The appeasement process of recent years has not worked. Reza Pahlavi was in Munich last week which I think is maybe one of the final aspects of this type of appeasement. He is not the solution. 

Kimmo Sasi Minister of Foreign Trade and Minister of Transport and Communications of Finland 1

Kimmo Sasi, Minister of Foreign Trade and Minister of Transport and Communications of Finland (1999-2003) 

First, I want to thank you very much for an excellent book what we need now in the West is an explanation of the history of Iran and what has happened 

The people of Iran don’t want to have a monarchy or a religious dictatorship. There must be a new path, and the ten-point plan by Mrs. Rajavi is an excellent plan for a democratic Iran that respects human rights. I think it consists of all the elements that are necessary to indeed make Iran a modern state. 

Here, Mr. Stevenson explained the number of people who were killed by the IRGC during the current Iran protests – roughly 700. The PMOI has identified 664 of them. More than 70 were children. 

Mario Galea MP fmr Secretary of State for Older Persons and Care – Malta 1

Mario Galea, MP, Former Secretary of State for Older Persons and Care – Malta 

I would like to first thank Mr. Stevenson for taking the time to do this very important research that helps explain about the present situation in Iran. 

I am shocked to hear about the meeting that will be taking place in the European Parliament tomorrow in Brussels. It’s an ultimate disgrace that he would be even allowed to enter the European Parliament. 

I think we really need to look at Iran from a long-term perspective. We need to have a general overview. We need to understand that there are two traditional pillars of evil in this country: The Pahlavi dynasty and the mullahs’ theocracy. 

Paulo Casaca former MEP 1

Paulo Casaca, former MEP 

The state apparatus is very delusional thinking that it can come back and put the clock 50 years back and they can get back to business with a shot. It’s impossible especially when this Mr. Pahlavi says well I have very good relations with the Islamic Revolutionary Guards. 

We should also note that Reza Pahlavi has not dissociated himself from the current Iranian regime’s nuclear program. He has not dissociated himself from the aggressive imperial actions of the Islamic Revolutionary Guards outside Iran’s borders. 

So, he is a sort of double agent. I mean he must have a master. He must serve someone, and my guess is that the real master is the mullahs’ regime. He represents a fake opposition. This is a pseudo-opposition that is there to fool the West. 

Struan Stevenson 

It is time that we woke up.
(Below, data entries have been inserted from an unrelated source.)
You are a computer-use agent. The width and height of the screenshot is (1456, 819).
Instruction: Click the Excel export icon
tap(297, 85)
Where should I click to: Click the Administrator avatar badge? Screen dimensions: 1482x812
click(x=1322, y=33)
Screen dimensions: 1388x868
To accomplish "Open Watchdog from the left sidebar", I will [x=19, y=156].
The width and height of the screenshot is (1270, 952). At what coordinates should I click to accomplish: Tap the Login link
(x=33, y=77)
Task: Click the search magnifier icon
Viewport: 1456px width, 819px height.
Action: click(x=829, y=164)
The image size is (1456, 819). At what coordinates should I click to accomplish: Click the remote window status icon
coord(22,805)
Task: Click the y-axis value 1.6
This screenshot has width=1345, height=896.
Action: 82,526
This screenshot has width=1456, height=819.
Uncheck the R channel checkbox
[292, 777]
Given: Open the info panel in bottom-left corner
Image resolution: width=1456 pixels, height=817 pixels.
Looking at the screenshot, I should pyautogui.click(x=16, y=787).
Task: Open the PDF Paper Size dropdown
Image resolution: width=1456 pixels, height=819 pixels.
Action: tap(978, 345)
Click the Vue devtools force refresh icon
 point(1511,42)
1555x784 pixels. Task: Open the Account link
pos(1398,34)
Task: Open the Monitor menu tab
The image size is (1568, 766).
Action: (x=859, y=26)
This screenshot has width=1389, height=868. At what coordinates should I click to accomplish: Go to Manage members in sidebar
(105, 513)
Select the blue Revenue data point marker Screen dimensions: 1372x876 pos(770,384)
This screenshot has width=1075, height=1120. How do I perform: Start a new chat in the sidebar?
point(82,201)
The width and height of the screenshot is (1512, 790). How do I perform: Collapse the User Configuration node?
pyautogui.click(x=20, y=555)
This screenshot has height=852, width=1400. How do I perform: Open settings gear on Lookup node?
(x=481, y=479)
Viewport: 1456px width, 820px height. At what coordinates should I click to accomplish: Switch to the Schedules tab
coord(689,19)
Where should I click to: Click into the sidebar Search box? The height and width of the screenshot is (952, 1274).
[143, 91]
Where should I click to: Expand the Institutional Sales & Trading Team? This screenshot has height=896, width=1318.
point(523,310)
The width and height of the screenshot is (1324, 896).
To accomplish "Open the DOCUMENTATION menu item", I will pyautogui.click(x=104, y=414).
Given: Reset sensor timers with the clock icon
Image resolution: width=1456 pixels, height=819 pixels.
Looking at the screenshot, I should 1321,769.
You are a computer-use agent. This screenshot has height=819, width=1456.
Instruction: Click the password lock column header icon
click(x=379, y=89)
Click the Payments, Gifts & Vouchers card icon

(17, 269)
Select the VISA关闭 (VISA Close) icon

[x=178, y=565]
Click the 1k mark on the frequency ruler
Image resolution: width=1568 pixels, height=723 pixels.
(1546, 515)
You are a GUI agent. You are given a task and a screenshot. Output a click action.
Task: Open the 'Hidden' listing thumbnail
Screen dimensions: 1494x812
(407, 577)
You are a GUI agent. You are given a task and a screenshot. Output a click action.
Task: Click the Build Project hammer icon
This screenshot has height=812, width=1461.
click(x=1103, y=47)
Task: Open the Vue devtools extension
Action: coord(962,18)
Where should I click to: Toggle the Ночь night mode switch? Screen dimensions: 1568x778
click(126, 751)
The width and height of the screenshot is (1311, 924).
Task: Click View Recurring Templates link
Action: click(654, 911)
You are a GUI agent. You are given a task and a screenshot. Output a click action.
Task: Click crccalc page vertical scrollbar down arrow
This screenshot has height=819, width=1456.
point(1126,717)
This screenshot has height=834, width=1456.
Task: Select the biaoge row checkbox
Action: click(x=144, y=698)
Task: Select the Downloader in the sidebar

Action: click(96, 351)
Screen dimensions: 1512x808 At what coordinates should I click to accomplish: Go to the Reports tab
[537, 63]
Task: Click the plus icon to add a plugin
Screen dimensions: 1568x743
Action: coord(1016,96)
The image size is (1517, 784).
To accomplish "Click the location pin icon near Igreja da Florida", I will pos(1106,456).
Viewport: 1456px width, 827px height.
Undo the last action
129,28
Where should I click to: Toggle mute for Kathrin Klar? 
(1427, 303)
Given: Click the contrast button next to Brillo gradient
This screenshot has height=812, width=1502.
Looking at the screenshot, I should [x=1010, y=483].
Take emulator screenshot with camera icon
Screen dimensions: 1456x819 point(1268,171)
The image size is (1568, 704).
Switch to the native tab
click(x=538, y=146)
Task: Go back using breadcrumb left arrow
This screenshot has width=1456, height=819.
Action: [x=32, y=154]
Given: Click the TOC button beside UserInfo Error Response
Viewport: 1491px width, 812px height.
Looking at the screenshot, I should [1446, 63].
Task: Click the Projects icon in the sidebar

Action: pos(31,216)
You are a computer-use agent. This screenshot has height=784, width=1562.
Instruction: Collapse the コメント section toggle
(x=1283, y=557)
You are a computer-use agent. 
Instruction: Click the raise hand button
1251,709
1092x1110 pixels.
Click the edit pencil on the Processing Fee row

It is time that we recall our ambassadors and say you cannot have any further diplomatic relations with a pariah regime that is prepared to use its embassies as bomb factories and to use its so-called diplomats as terrorists. 

So, we should recall our ambassadors, close our embassies in Tehran, shut down the Iranian embassies in Europe, expel all of their diplomats and their so-called agents, and then internationally indict people like Ali Khamenei, Ebrahim Raisi, Hassan Rouhani, and Mohammad-Javad Zarif, the arch-criminals of this regime who should be brought to justice. 

They should be held accountable in the international courts for their crimes against humanity and the human rights abuses that they have committed in their clerical regime. That is the way forward and the only way we can achieve that is by backing the Iranian people to overthrow this evil regime.